* _What the task requires_
Print the lines of the listing below without any changes, beginning at the line containing "Click the Business column header" and stopping after the line containing "Viewport: 377px width, 171px".

[Data items]
┌────────
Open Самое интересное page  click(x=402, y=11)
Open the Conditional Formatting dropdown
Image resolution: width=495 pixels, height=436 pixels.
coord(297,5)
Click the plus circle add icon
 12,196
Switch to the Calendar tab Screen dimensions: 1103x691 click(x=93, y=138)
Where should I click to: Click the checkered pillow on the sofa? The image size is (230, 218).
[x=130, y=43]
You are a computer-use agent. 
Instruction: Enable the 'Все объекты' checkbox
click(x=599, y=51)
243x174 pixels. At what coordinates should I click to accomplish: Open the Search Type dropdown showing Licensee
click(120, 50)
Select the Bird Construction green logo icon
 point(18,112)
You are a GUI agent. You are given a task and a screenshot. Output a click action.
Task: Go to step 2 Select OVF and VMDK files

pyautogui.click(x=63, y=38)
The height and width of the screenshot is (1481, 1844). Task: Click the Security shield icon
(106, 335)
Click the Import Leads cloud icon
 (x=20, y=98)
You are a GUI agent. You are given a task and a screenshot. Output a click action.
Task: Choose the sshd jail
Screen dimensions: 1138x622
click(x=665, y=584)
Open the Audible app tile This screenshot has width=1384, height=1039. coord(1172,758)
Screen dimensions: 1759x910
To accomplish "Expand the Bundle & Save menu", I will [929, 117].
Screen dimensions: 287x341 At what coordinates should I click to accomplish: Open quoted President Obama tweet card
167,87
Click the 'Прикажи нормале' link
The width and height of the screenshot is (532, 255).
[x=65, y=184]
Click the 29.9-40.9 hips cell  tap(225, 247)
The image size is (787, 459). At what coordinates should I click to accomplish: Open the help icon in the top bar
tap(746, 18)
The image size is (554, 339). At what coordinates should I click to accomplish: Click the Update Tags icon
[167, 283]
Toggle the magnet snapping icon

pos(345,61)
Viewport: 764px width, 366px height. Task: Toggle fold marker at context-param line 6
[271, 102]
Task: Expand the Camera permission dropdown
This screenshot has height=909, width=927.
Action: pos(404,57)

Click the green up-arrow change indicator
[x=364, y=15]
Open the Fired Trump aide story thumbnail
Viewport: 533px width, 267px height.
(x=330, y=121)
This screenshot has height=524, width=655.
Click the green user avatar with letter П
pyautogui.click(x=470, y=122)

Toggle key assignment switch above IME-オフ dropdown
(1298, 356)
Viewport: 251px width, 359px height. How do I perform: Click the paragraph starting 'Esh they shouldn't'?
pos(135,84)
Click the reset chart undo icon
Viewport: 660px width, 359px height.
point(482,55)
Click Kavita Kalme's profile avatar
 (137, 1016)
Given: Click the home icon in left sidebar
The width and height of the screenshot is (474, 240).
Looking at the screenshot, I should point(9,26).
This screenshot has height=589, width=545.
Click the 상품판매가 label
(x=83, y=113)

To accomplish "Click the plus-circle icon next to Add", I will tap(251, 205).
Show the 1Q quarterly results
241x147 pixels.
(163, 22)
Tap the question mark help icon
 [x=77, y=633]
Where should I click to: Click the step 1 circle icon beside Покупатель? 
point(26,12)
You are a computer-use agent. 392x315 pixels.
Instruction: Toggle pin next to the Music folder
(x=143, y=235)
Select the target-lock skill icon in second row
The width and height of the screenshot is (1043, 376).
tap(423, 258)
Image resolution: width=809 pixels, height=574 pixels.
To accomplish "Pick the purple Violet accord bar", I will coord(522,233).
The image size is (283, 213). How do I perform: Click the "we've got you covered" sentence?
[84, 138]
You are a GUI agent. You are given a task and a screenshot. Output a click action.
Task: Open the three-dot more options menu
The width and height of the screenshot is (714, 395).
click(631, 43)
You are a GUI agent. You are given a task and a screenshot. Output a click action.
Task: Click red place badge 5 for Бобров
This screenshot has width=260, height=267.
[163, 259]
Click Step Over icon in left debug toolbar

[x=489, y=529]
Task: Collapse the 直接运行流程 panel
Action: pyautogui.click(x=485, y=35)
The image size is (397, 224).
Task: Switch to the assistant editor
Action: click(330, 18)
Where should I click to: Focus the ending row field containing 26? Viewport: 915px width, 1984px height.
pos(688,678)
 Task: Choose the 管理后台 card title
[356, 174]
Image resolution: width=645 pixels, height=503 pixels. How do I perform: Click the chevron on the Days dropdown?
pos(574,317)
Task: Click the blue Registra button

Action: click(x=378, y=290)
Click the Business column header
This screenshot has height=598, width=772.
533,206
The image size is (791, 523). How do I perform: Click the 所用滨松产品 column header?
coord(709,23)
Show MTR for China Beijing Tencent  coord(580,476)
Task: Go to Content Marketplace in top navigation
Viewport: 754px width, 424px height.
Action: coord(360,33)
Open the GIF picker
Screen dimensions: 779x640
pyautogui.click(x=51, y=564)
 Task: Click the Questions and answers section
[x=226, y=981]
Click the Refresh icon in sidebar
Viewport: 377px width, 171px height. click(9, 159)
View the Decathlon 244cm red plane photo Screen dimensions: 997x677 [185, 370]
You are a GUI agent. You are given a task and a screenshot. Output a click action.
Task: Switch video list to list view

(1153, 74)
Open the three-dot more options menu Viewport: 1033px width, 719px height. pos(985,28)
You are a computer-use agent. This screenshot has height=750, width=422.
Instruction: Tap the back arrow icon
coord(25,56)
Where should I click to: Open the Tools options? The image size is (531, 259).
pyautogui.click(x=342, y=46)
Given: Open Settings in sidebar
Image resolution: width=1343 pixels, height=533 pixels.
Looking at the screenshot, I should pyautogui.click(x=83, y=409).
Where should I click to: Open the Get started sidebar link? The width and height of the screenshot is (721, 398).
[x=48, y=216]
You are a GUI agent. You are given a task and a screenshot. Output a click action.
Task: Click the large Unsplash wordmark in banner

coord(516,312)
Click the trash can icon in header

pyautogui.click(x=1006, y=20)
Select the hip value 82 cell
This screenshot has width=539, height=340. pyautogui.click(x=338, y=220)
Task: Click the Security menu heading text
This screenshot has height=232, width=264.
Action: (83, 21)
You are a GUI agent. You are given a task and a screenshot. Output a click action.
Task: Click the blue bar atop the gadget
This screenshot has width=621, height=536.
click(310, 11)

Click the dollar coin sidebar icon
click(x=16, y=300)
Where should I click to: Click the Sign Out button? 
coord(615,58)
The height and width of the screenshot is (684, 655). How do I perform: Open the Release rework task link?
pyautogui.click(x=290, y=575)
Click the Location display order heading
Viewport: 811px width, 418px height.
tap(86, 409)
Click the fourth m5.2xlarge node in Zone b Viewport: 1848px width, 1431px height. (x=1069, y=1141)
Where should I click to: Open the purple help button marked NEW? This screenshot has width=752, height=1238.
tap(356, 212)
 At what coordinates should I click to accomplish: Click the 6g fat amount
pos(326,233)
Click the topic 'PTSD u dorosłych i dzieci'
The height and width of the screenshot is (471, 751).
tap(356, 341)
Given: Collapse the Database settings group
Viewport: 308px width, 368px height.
└────────
* _Task output_
Click the Business column header
This screenshot has height=598, width=772.
533,206
The image size is (791, 523). How do I perform: Click the 所用滨松产品 column header?
coord(709,23)
Show MTR for China Beijing Tencent  coord(580,476)
Task: Go to Content Marketplace in top navigation
Viewport: 754px width, 424px height.
Action: coord(360,33)
Open the GIF picker
Screen dimensions: 779x640
pyautogui.click(x=51, y=564)
 Task: Click the Questions and answers section
[x=226, y=981]
Click the Refresh icon in sidebar
Viewport: 377px width, 171px height. click(9, 159)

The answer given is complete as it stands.